──────── Text section

# What was your best cigar last month



## socalocmatt (Dec 22, 2010)

Prompted by the thread earlier in August, "Best Cigar of July??", here is the not so official "What was your best cigar last month" thread? Hopefully this can be an ongoing thread for us to be able to reflect on the prior month's smokes.

For me it would have to be: 2004 Opus X Forbidden X Lancero

What's your favorite smoke from last month???


----------



## Habano (Jul 5, 2010)

Hands down the M**** PDR Custom Roll I smoked a few weeks ago and wrote my first review on. Such a shame these no longer exist!


----------



## jurgenph (Jun 29, 2011)

one of the the cheapest ones that i had last month  pinar del rio sun grown.


J.


----------



## psycho_meatball (Jun 28, 2011)

for me it would have to be the Avo Maduro.


----------



## cw_mi (Aug 13, 2011)

You guys can really only pick one ?!? I can't , I did narrow it down to two though. 

Illusione MJ12 or Diesel Unholy Cocktail , and following up with a Gurkha Beast.


----------



## socalocmatt (Dec 22, 2010)

I'm a fan of Illusione and have a couple MJ12 that need some attention. I'll have to give them a whirl soon.


----------



## Strickland (Feb 15, 2011)

Illusione ~88~. I gave it a '92'!


----------



## David_ESM (May 11, 2011)

I sure had a lot of fun with this one: http://www.cigarforums.net/forums/v...ature-corona-review-thread-3.html#post3340479


----------



## Mr_mich (Sep 2, 2010)

Thats a tough one. I would say it was a Padilla 1932 robusto. The choclate flavors just amazed me. It was a great cigar!

────────────────
──────── Source material

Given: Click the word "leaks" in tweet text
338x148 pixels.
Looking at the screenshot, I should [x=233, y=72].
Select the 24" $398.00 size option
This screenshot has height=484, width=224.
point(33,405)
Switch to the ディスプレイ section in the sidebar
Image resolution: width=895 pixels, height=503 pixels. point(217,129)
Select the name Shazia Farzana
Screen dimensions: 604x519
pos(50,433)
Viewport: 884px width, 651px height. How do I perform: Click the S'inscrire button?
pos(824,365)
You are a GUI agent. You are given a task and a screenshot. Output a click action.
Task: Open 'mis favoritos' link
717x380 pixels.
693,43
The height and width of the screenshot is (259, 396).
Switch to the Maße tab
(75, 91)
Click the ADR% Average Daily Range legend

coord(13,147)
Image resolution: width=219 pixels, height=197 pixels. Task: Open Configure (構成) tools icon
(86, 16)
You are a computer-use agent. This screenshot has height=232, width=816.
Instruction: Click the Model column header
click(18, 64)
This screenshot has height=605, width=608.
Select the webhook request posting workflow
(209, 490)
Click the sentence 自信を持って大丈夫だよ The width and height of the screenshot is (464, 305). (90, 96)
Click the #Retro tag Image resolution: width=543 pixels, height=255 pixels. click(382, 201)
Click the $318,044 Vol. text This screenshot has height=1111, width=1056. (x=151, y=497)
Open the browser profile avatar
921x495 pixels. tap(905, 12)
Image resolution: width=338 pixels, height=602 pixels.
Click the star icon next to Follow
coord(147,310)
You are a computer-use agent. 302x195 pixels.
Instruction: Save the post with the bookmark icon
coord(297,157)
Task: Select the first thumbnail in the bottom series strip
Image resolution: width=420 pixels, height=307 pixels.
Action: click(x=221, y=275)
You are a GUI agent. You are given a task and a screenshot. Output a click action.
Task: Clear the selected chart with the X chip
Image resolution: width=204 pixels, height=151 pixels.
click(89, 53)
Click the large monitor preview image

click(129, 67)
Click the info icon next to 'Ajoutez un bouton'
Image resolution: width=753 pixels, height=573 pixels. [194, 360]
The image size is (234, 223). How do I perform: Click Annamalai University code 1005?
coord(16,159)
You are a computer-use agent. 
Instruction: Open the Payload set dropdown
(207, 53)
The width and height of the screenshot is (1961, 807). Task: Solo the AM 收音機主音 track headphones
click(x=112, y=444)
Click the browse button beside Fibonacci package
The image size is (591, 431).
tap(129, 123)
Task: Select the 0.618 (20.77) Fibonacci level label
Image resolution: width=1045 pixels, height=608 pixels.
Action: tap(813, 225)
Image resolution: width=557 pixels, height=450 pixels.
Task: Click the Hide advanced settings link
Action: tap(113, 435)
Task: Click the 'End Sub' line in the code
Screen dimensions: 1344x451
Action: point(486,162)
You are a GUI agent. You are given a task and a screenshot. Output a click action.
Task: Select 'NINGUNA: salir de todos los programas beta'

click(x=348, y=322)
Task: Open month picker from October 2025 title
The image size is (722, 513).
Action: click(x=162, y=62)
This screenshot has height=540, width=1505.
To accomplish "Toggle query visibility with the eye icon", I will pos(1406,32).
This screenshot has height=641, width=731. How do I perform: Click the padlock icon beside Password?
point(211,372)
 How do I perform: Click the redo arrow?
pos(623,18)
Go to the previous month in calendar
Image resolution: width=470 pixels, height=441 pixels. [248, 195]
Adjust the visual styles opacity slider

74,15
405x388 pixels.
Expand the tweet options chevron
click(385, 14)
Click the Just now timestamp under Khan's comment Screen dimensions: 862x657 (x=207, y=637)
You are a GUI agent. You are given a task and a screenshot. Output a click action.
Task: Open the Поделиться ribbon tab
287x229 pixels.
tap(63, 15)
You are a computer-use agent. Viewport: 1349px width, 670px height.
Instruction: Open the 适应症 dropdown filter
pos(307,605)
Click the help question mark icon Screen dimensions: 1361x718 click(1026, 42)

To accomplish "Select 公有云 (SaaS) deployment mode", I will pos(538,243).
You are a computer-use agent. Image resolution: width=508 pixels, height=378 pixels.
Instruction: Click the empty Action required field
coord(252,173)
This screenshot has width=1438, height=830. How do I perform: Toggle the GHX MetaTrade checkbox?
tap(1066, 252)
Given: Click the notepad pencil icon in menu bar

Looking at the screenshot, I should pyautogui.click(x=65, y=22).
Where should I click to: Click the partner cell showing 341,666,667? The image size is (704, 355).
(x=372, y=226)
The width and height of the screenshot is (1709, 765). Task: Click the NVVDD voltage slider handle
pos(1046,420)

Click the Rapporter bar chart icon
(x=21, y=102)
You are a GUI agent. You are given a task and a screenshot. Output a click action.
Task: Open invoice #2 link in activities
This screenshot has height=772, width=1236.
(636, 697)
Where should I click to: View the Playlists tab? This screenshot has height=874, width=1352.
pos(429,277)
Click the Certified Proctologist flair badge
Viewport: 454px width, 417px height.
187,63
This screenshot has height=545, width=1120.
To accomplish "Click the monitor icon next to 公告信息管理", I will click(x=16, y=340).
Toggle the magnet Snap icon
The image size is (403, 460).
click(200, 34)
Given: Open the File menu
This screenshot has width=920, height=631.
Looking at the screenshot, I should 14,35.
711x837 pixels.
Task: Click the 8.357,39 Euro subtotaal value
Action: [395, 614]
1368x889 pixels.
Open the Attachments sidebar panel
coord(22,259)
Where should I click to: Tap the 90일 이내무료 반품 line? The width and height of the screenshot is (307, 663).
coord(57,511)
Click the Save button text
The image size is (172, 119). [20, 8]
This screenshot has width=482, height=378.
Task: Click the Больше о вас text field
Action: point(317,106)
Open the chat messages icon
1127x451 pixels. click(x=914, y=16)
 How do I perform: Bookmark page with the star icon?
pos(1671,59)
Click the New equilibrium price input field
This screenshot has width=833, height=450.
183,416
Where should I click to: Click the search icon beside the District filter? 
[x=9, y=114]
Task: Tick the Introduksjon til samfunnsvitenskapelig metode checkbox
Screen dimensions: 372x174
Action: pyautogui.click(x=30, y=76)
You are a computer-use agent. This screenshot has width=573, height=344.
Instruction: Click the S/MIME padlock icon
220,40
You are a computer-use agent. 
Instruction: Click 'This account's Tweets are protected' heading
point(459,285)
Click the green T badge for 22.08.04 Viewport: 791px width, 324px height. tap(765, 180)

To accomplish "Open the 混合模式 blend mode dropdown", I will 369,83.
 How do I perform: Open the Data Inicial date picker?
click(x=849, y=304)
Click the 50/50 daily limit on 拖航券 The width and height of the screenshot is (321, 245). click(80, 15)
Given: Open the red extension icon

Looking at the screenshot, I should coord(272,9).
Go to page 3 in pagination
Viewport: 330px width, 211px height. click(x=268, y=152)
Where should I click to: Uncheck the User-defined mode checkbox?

────────────────

◆ Challenge 1 ◆
Reproduce the cigar thread from "for me it would have to be the" to "a Gurkha Beast.", substituting "Padilla 1932 robusto" for "Gurkha Beast".
◆ Challenge 2 ◆
Copy out every line of the listing that contains the word "Instruction".

◆ Full response 1 ◆
for me it would have to be the Avo Maduro.


----------



## cw_mi (Aug 13, 2011)

You guys can really only pick one ?!? I can't , I did narrow it down to two though. 

Illusione MJ12 or Diesel Unholy Cocktail , and following up with a Padilla 1932 robusto.

◆ Full response 2 ◆
Instruction: Click the Model column header
Instruction: Save the post with the bookmark icon
Instruction: Open the Payload set dropdown
Instruction: Open the 适应症 dropdown filter
Instruction: Click the empty Action required field
Instruction: Click the S/MIME padlock icon
Instruction: Click 'This account's Tweets are protected' heading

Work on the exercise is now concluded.